• REQUISITOS DEL EJERCICIO
(A) Responde estas preguntas con lo que dice el fragmento sobre planificación fiscal:
(i) ¿Qué porcentaje de los estadounidenses espera que los impuestos suban en el futuro?
(ii) ¿Qué porcentaje está tomando medidas para ajustar sus planes financieros?
(iii) ¿Para qué se ha convertido la planificación fiscal en un aspecto crucial?
(B) Retoma el fragmento sobre planificación fiscal y continúalo a partir de su última oración.

• FRAGMENTO SELECCIONADO
________________________

La planificación fiscal se ha convertido en un aspecto crucial para maximizar el patrimonio personal, especialmente en un contexto donde se anticipa un aumento en las tasas impositivas. Un estudio reciente indica que el 80% de los estadounidenses espera que los impuestos suban en el futuro, pero solo el 31% está tomando medidas para ajustar sus planes financieros. Esta desconexión resalta la importancia de ser proactivo en la gestión de las obligaciones fiscales, lo que puede significar una diferencia significativa en el patrimonio acumulado a lo largo del tiempo.

________________________

• Elementos de datos
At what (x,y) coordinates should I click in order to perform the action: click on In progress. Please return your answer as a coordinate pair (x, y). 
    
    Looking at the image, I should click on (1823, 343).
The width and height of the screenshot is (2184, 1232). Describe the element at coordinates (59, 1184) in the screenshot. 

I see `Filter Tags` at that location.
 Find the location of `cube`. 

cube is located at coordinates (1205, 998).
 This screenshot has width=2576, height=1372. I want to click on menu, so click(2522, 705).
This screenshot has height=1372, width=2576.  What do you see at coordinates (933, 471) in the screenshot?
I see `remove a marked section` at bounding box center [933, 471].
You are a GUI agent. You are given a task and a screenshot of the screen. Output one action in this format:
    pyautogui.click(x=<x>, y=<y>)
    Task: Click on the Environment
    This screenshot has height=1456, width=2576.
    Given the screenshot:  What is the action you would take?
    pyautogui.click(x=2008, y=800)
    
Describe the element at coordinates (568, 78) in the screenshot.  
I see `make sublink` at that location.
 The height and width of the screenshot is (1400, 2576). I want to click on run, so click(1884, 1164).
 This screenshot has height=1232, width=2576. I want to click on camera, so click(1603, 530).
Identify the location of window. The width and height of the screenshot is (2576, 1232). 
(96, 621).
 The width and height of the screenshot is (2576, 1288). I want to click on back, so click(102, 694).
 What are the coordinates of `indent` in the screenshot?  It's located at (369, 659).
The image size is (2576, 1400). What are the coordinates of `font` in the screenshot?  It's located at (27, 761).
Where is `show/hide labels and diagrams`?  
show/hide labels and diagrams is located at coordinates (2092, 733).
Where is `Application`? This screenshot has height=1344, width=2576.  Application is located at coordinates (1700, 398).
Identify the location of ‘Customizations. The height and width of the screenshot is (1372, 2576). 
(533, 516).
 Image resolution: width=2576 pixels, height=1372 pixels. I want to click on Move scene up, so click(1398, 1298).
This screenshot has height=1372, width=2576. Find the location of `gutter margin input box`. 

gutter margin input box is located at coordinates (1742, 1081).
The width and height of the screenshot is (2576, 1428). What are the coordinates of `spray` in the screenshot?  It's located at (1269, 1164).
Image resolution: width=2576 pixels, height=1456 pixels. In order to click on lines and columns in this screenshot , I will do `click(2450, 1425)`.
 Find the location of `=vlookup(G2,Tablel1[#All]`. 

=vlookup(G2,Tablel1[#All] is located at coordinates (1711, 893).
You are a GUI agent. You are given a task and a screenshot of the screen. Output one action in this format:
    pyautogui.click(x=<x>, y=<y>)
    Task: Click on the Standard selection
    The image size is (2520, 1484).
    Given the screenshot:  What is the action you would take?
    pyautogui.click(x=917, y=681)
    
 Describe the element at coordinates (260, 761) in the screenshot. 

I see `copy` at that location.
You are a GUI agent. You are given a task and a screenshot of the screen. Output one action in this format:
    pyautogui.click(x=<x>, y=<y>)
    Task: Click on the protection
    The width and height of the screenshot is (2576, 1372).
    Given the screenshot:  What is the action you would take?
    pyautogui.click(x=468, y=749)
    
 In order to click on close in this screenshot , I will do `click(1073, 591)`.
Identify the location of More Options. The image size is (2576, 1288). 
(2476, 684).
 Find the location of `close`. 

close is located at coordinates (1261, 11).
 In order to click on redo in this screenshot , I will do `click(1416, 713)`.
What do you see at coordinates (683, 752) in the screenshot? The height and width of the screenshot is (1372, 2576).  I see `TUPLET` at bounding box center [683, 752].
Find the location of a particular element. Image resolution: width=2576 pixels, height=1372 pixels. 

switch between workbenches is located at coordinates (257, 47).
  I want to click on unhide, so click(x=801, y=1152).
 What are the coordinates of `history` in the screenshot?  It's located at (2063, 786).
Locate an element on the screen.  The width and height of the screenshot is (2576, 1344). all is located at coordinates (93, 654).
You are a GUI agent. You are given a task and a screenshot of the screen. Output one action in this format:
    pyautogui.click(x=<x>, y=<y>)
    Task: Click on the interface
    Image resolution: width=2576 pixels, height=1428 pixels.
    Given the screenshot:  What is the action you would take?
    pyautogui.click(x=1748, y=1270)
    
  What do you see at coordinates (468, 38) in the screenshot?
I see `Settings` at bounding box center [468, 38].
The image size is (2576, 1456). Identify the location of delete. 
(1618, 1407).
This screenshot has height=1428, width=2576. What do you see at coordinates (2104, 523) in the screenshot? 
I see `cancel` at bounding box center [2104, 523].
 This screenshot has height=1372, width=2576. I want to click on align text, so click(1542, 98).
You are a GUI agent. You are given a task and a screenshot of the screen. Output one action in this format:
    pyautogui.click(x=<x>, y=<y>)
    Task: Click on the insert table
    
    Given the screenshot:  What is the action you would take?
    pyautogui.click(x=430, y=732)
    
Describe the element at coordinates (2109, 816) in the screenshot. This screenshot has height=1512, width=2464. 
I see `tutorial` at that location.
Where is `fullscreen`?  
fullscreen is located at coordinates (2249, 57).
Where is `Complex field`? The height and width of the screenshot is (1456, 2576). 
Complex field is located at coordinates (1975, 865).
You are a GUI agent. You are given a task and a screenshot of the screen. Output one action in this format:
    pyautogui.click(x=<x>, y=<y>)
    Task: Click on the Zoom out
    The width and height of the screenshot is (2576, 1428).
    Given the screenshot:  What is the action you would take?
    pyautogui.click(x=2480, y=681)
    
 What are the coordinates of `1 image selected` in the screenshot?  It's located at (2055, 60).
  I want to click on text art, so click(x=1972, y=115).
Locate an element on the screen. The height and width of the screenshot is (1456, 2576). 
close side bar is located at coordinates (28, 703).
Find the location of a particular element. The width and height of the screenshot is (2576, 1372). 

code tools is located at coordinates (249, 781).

________________________

• RESPUESTAS
(A)
(i) El 80 %.
(ii) El 31 %.
(iii) Para maximizar el patrimonio personal.

(B)
Las estrategias de planificación fiscal pueden variar desde la reducción del ingreso imponible hasta movimientos de cartera que son eficientes desde el punto de vista fiscal. Por ejemplo, los planes de ahorro para la jubilación, como los 401(k) y las cuentas de ahorro para la salud (HSA), permiten a los empleados contribuir con dinero antes de impuestos. En 2026, los empleados pueden aportar hasta $24,500 a sus 401(k) y aquellos mayores de 50 años pueden hacer contribuciones adicionales. Esto no solo reduce el ingreso imponible, sino que también permite que el capital crezca sin impuestos hasta que se retire en la jubilación.